また、テールゲートはハンズフリー機能付きエレクトリックテールゲートを採用。インストルメントパネル上のスイッチ、またはテールゲートのスイッチ操作による開閉に加え、キーレスオペレーションキーを携帯した状態でリヤバンパー下に足をかざすことでテールゲートの開閉が可能。
さらに、スイッチ操作でガラスの透過と調光の切り替えが可能なパノラマガラスルーフ(調光機能付)は、日差しの眩しさや熱を抑え、開放的かつ快適な室内空間を実現。あらかじめ設定されたパターンに基づき、全面透過や全面調光に加え、フロント透過・リヤ調光、フロント調光・リヤ透過の調整をすることが可能となっている。
■パワートレイン
今回の新型「グランディス」では、MHEVモデルとHEVモデルの2種類のパワートレインを設定。1.3L直噴ガソリンターボエンジンを搭載したMHEVモデルは、6速マニュアルトランスミッション仕様と、7速デュアルクラッチオートマチックトランスミッション(7DCT)仕様から選択でき、エンジンはいずれも最高出力103kWを発揮。
一方、HEVモデルでは、最高出力80kWの1.8L自然吸気4気筒ガソリンエンジンに36kWの駆動用と15kWの発電用の2つのモーター、2つのインバーターとコンバーターを内蔵したパワーエレクトロニクスボックス、1.4kWhの駆動用リチウムイオンバッテリー、走行状況に応じて駆動を最適化するスマートマルチモードギアボックストランスミッションを組み合わせ、最高出力115kWを実現。このHEVシステムは、リアルタイムで走行状況を解析し、パワートレインの状態や電力使用量に応じてエンジンとモーターの最適な動力配分を自動で制御する。
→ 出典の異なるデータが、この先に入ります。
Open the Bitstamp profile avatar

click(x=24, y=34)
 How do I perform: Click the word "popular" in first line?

さらに走行モードは、モーターの力だけで走るEVモード、モーターとエンジンの出力を活かしたハイブリッドモード、減速時に回生ブレーキによって減速エネルギーを回収して電力変換し、駆動用バッテリーに蓄電する回生モードの3つが用意され、走行状況に応じて最適な走行モードが自動で選択される。加えてドライバーが任意で選択可能な「Eセーブ」モードを搭載。駆動用バッテリーの残量を40%以上に維持することで、EV走行をしたい場面や登坂路などのモーターによるエンジンアシストが必要な場面に備えて、電力を確保しておくことが可能となっている。
■デジタル化・コネクティッド機能
縦型の10.4インチスマートフォン連携ディスプレイオーディオ(SDA)を採用するとともに、Google搭載車として先進的なコネクティッドサービスを提供。音声認識機能を使い、通話や音楽の再生、エアコンの温度調整などができるGoogle アシスタントや、ナビゲーション機能やリアルタイムの交通情報を提供するGoogleマップ、スマートフォンのように音楽やゲーム、ビデオストリーミングなどの100以上のアプリを利用できるGoogle Playの利用が可能。
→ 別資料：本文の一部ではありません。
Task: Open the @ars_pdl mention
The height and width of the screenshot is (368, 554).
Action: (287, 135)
スマートフォンと連携したい場合は、Apple CarPlay、Android Autoがワイヤレスで接続できる。また、SDAを通じ、ドライバーの好みや走行状況に合わせて「パーソナル」「エコ」「コンフォート」「スポーツ」の4つのドライブモードを自在に選択することが可能。さらに、モバイルアプリ「Mitsubishi Motors」は、スマートフォンから駐車位置の確認ができるカーファインダーや遠隔で車両のロック、アンロックやエンジンを操作できるデジタルキーなどでコネクティッド機能を強化し、日常の利便性を向上させてくれる。
■安全機能
新型「グランディス」は、先進の予防安全技術を多数搭載している。超音波センサーやカメラ、前方レーダーにより、車両周辺の状況を常にモニタリングし、ドライバーの運転をサポート。また、後退時交差車両検知警報システム[RCTA]をはじめとする先進安全装備を充実。ドライバーの運転をサポートするとともに、安全・安心なドライブを提供する。